Prior to calling uvm_map_pageable_wire(), which actually does locking, it
tries to count how many memory bytes will be locked, and compares this
number
with uvmexp.wiredmax, which is set by RLIMIT_MEMLOCK.
The problem is that counting algorithm doesn't take into account that some
pages have VM_PROT_NONE flag set and hence won't be locked anyway.
Later in uvm_map_pageable_wire() these pages are skipped when doing actual
job.
I don't know if this is right. Should prot_none pages not be wired?
I think the opposite should happen. prot_none pages should be locked
as well. The app may be using prot_none as a way to protect its super
secret secrets from itself. It certainly wouldn't want them being
swapped out.
As long as they have VM_PROT_NONE, they can't be accessed and wiring them
is just a waste of resources.
If your scenario applies then uvm_map_protect() kicks in. It takes care of
wiring pages if the protection changes from VM_PROT_NONE to some different
value, though I have to admit that this happens only in case the
VM_MAP_WIREFUTURE flag was specified. But that looks acceptable to me.

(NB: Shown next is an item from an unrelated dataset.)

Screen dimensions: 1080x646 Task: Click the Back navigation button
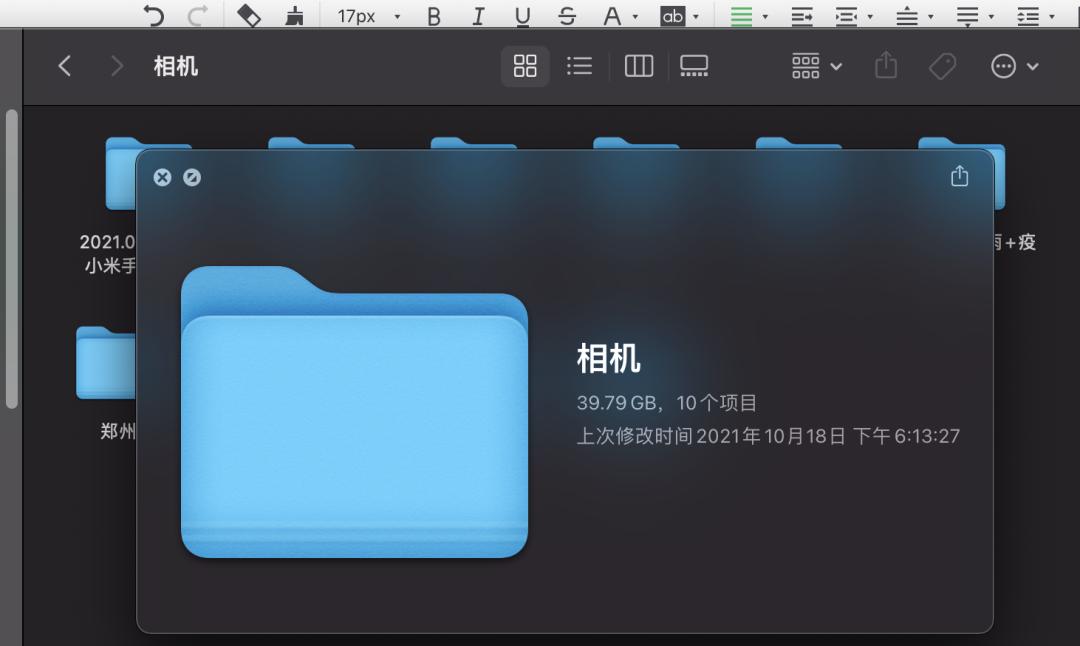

Tedu is right and you're wrong. PROT_NONE protected pages must be wired
when calling mlock* functions.
The main argument: malloc protects its bookkeeping data using
mprotect(PROT_NONE), which you definitely want to wire if you call
mlockall (either because you want to prevent information leaking to disk
or you have a time-sensitive program like ntpd and swap hurts). As for
wasting resources: the kernel has insufficient information to fix
wasteful programs, nor does it have sufficient information to consider
PROT_NONE pages on a case-by-case basis.
Also consider that there is a limitation on wired memory, if you are
concerned about wasting resources.
Ilya Bakulin does point out a serious bug in the vmmap code however: the
resource counting algorithms and locking algorithm count differently.
The code ought to be in sync; if no developer is going to fix the
commit-part of the code, I would seriously recommend putting Ilya's diff in.
--
Ariane